Homilía para el jueves 7 de febrero de 2019

Mc 6, 7-13

Jesús es un educador. No le basta con enseñar a sus seguidores, sino que les exige que cooperen en su propio trabajo. Los apóstoles deben ser los primeros en creer lo que proclaman: Dios se hizo presente. Por eso se obligan a vivir al día, confiados en la Providencia del Padre. No deben temer en el momento de predicar, sino ser conscientes de su misión y de su poder. Envía a sus discípulos de dos en dos, para que su palabra no sea la de un hombre solo, sino la expresión de un grupo unido en un mismo proyecto. También les pide que se queden fijos en una casa, que se hospeden en una familia, que será el centro desde donde se irradiará la fe.

Jesús elige a los Apóstoles, no solo como mensajeros, profetas y testigos, sino también como representantes personales suyos en la tierra.

Esta nueva identidad, actuar en nombre de Cristo, se muestra en una entrega sin límites a los demás. El Evangelio de hoy nos muestra que Jesús los envió dándoles autoridad sobre los espíritus malos. Les encargó que llevaran para el camino un bastón y nada más, ni pan ni morral, ni dinero…

Dios toma posesión del que ha llamado al sacerdocio, lo consagra para el servicio de los demás hombres y le confiere una nueva personalidad. Y el sacerdote, elegido y consagrado al servicio de Dios y de los demás, no lo es sólo en determinadas ocasiones, sino que lo es “siempre”, en todos los momentos, lo mismo al administrar los sacramentos u oficiar la santa Misa, como al realizar cualquiera de sus actos de la vida cotidiana. Exactamente lo mismo que un cristiano no puede dejar a un lado su carácter de hombre nuevo, recibido en el Bautismo, tampoco un sacerdote puede hacer abstracción de su carácter sacerdotal para comportarse como si no fuera sacerdote.
----------------
• _INSTRUCCIÓN DADA 1_
Duplica las entradas comenzando en la línea que contiene "will (228, 562)." y terminando después de la línea que contiene "tap(197, 19)".
Las entradas que siguen no guardan ninguna relación con la homilía.

• _ENTRADAS EXTRAÍDAS_
----------------
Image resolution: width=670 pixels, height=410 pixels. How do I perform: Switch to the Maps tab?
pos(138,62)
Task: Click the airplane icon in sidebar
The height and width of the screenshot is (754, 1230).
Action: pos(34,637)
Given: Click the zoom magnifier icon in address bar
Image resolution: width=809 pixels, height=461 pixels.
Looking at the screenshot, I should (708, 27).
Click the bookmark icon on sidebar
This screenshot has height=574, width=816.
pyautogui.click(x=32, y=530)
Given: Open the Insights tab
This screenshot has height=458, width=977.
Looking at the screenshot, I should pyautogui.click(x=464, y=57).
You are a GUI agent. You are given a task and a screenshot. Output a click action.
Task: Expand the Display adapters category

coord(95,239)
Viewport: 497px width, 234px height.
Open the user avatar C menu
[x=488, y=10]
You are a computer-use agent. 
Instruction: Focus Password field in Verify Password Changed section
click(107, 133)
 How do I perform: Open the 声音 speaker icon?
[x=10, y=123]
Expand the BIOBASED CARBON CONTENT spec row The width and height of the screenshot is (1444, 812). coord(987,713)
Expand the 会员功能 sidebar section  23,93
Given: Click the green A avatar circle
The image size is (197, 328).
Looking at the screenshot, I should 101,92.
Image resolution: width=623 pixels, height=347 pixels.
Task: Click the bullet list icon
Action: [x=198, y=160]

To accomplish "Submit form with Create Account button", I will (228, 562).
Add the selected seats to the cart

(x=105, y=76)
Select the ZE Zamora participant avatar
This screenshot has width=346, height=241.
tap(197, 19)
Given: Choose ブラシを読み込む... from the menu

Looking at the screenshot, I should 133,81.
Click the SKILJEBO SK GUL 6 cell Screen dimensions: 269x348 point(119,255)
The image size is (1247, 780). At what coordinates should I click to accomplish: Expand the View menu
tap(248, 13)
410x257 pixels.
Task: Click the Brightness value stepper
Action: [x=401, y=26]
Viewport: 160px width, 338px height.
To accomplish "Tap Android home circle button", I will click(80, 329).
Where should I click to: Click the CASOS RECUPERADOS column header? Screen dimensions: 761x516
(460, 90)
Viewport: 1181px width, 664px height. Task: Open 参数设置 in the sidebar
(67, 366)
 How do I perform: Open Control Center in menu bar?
----------------
• _INSTRUCCIÓN DADA 2_
Enumera todos los papeles para los que, según la homilía, Jesús elige a los Apóstoles.

• _SOLUCIÓN ESCRITA 1_
To accomplish "Submit form with Create Account button", I will (228, 562).
Add the selected seats to the cart

(x=105, y=76)
Select the ZE Zamora participant avatar
This screenshot has width=346, height=241.
tap(197, 19)

• _SOLUCIÓN ESCRITA 2_
- Mensajeros
- Profetas
- Testigos
- Representantes personales suyos en la tierra